Records provided =
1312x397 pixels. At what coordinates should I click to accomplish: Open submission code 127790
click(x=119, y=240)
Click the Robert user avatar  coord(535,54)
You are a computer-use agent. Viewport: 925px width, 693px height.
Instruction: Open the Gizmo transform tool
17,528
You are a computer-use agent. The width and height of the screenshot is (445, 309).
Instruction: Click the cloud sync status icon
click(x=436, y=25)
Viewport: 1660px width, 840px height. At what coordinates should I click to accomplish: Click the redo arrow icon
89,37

Exercise directions =
When a line of the data holds the string "computer", pick it out and copy it.

Output =
You are a computer-use agent. Viewport: 925px width, 693px height.
You are a computer-use agent. The width and height of the screenshot is (445, 309).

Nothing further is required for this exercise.